MANUEL LÓPEZ-SUEIRAS
El embalse de Villalcampo se ha convertido desde hace ya varios años en el centro de entrenamiento de varias selecciones nacionales procedentes de los paises del Este que buscan el clima algo más benigno de nuestro país en estos meses de invierno aunque este año la diferencia con los hielos esteparios ha sido más bien escasa. Esta temporada, los huéspedes en la residencia de turismo rural del embalse de Villalcampo son los piragüistas de la selección olímpica de Rusia, concretamente, los kayak masculinos sub 23 que han encontrado aquí un marco ideal para realizar su preparación invernal centrada en el fondo. El resto del equipo ruso -canoistas y kayak femenino- se encuentra en el embalse de Bañoles donde resulta muy complicado realizar tiradas largas.
Al frente de este equipo de brillantes palistas está Vladimir Parfenovic, toda una leyenda del piragüismo mundial, tres veces campeón olímpico en los juegos de Moscú y varias veces más campeón mundial de kayak en diversas embarcaciones y en las dos distancias. Parfenovic reconoce que «el entrenamiento en Villalcampo nos viene muy bien porque nos permite hacer algo diferente aunque este año tenemos el problema de la enorme corriente que trae el río, pero es general en toda España y también en Oporto, donde hemos estado unas semanas.
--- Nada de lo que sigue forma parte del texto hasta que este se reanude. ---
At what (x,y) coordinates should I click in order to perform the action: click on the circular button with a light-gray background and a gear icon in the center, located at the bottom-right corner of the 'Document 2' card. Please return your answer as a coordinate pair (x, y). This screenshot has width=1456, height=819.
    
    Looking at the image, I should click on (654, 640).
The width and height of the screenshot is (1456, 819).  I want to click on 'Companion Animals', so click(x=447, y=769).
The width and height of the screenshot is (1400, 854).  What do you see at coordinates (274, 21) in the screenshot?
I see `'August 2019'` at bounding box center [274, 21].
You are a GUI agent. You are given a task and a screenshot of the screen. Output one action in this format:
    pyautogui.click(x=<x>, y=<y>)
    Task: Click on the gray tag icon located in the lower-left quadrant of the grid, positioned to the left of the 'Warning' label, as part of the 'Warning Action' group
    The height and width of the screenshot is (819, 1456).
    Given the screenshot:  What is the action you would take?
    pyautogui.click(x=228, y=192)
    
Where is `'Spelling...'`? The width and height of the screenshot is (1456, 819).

El lago de Bañoles es más tranquilo, pero no nos permite realizar entrenamientos de fondo».
Parfenovic no se plantea objetivos concretos para sus palistas, prefiere exigirles que «mejoren sus resultados de la pasada temporada, el que fue segundo que ahora sea el primero y el que no pasó a la final, que lo consiga este año», explica el técnico que estará con sus palistas en el Campeonato de Europa que este año se disputará en Trasona y posteriormente en la cita mundialista.
También para la selección rusa, el cambio de las distancias olímpicas ha supuesto un contratiempo porque «la sustitución de los 500 metros por los 200 nos está obligando a modificar los programas de entrenamiento ya que ahora nos tenemos que centrar más en el desarrollo de la potencia para distancias más cortas. Somos optimistas en conseguir buenos resultados en esta nueva distancia, pero el gran problema es la metodología para prepararla».
El expalista, ahora enrolado en la preparación técnica del equipo ruso donde ha coincidido con el ex entrenador de la ADZ Zamora, Basily Kaverin, reconoce que el gran potencial del piragüismo en su país está actualmente en las canoas y en las féminas, pero se muestra esperanzado en mejorar los resultados en los kayak y, de hecho, cuenta con varios palistas muy jóvenes que ya están comenzando a conseguir medallas. El K-2 ruso en el último mundial logró el quinto puesto y Parfenovic cree que puede mejorar sensiblemente en la distancia más corta.
Precisamente estos cambios en el programa olímpico han motivado la continuidad de la gran figura del piragüismo ruso en la última década, el canoísta Maxim Opalev, que ha aparcado su retirada para probar con los 200 en los Juegos de Londres. Opalev conoce también Villalcampo, donde se ha preparado en otras temporadas, aunque actualmente se encuentra concentrado en Bañoles con el resto del equipo.
Villalcampo sigue siendo cita obligada para deportistas provenientes de diversas partes del mundo. Si este año ha sido Rusia, en otras ocasiones han sido, por ejemplo, las selecciones de piragüismo o remo de Bielorrusia.